One way, regular conference calls with groups led by Pat Robertson, James Dobson, Ted Haggard, and radio hosts like Michael Reagan.

Kuo says, "Participants were asked to talk to their people about whatever issue was pending. Advice was solicited [but] that advice rarely went much further than the conference call. [T]he true purpose of these calls was to keep prominent social conservatives and their groups or audiences happy."



The Office was also, literally, a taxpayer-funded part of the Republican campaign machinery.

In 2002, Kuo says the office decided to "hold roundtable events for threatened incumbents with faith and community leaders … using the aura of our White House power to get a diverse group of faith and community leaders to a 'nonpartisan' event discussing how best to help poor people in their area."

White House Political Affairs director Ken Mehlman "loved the idea and gave us our marching orders. There were twenty targets." Including Saxby Chambliss in Georgia and John Shimkus in Illinois.

Mehlman devised a cover-up for the operation. He told Kuo, "It can't come from the campaigns. That would make it look too political. It needs to come from the congressional offices. We'll take care of that by having our guys call the office to request the visit."


This seems to confirm what Tucker Carlson said earlier this week (with video also available at Crooks and Liars):
CARLSON: It goes deeper than that though. The deep truth is that the elites in the Republican Party have pure contempt for the evangelicals who put their party in power. Everybody in…

MATTHEWS: How do you know that? How do you know that?

CARLSON: Because I know them. Because I grew up with them. Because I live with them. They live on my street. Because I live in Washington, and I know that everybody in our world has contempt for the evangelicals. And the evangelicals know that, and they're beginning to learn that their own leaders sort of look askance at them and don't share their values.

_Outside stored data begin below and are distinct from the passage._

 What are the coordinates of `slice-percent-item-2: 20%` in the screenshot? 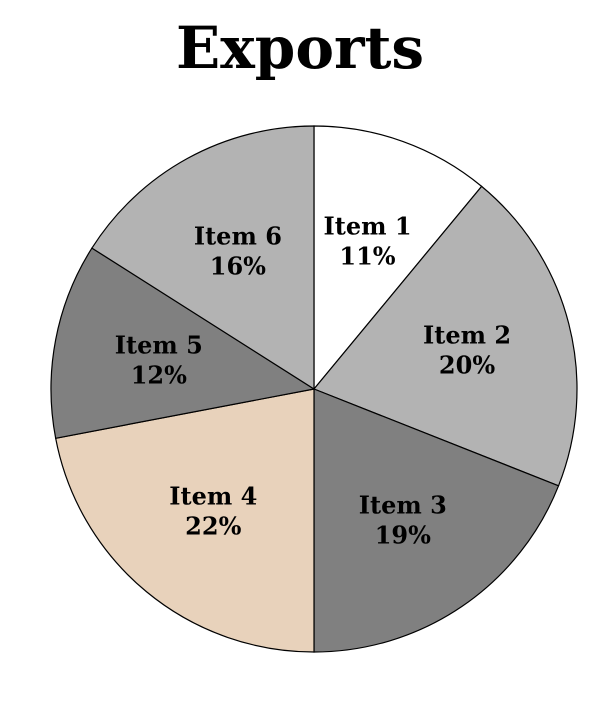 It's located at (467, 366).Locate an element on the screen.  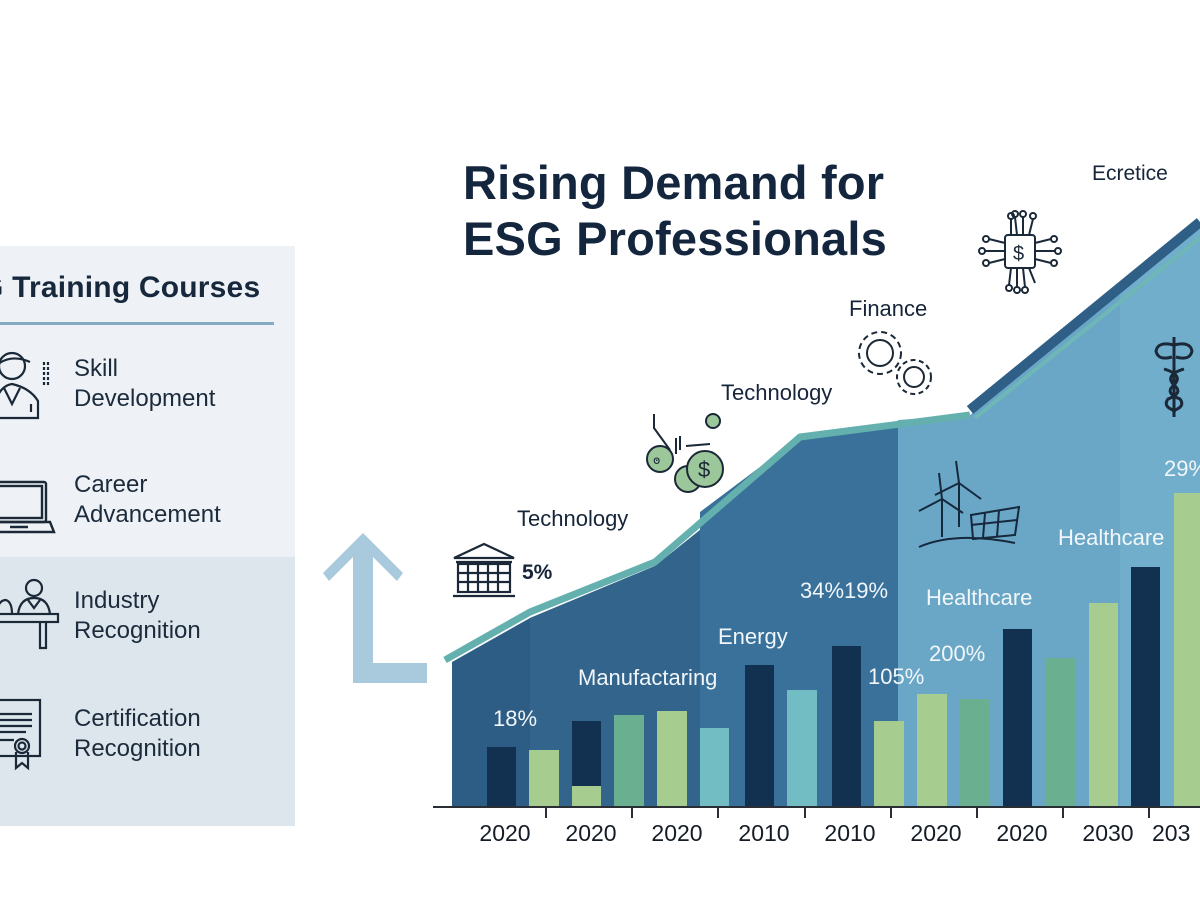
chart-title-line2: ESG Professionals is located at coordinates (675, 238).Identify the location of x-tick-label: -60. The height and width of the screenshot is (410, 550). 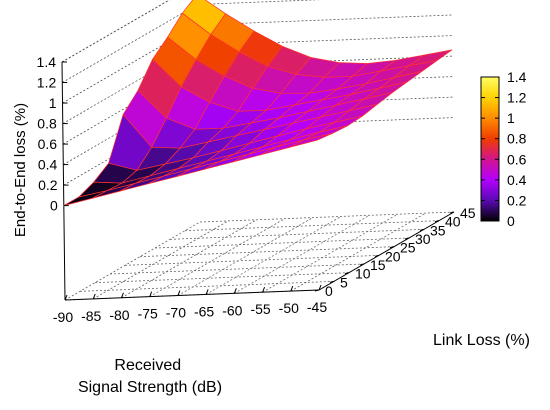
(232, 310).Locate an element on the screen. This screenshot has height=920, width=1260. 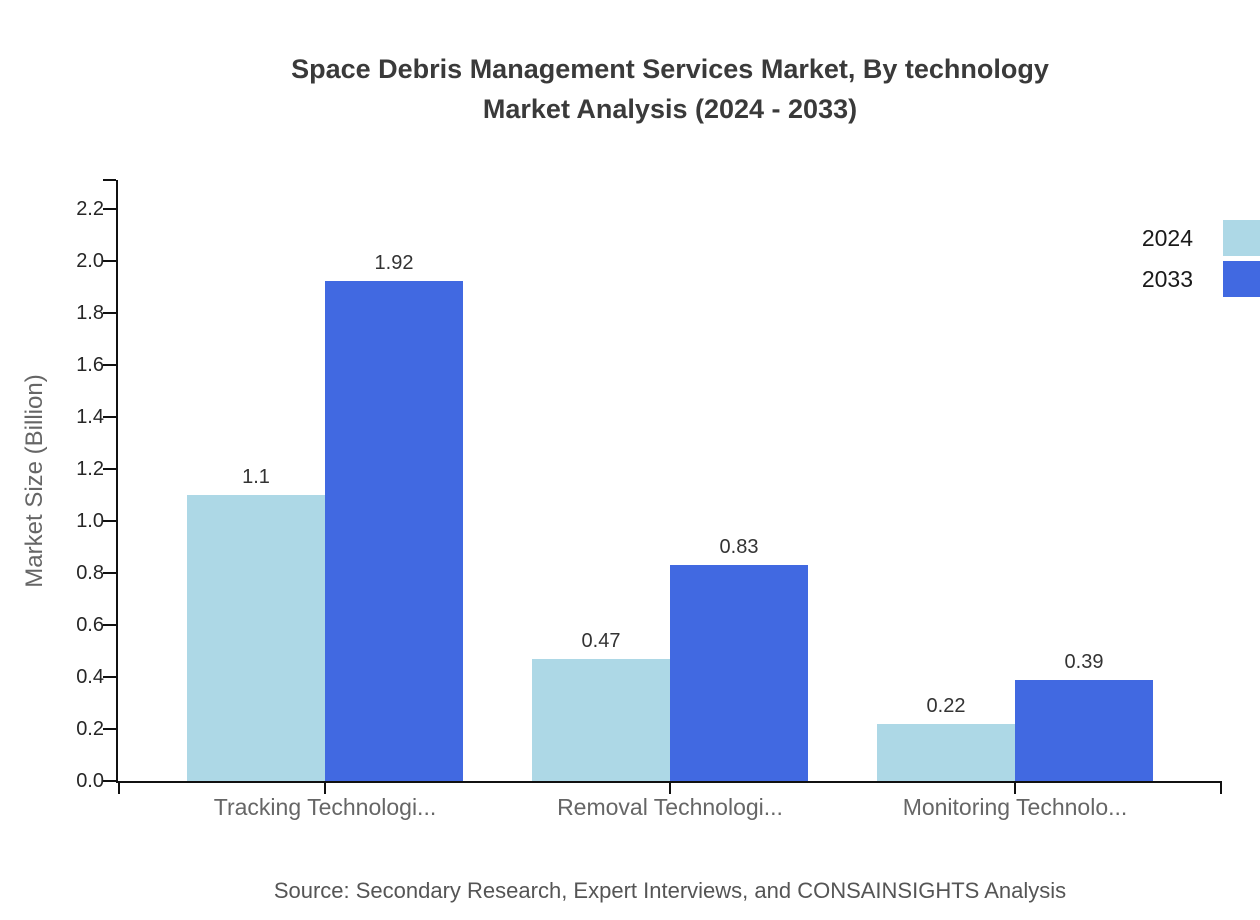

I'm looking forward to the next segment on Kuo's book tomorrow night. In the meantime, it looks like Mrs. F and I have found a great book to gift a few of our conservative Christian loved ones to prove to them once and for all that the faith they've put into the BushCo Admin LLC to promote Christian family values has been trampled upon. (I'm sure Old Fogey -- Mrs. F's Mom -- might have more to add to this from her liberal Christian standpoint.)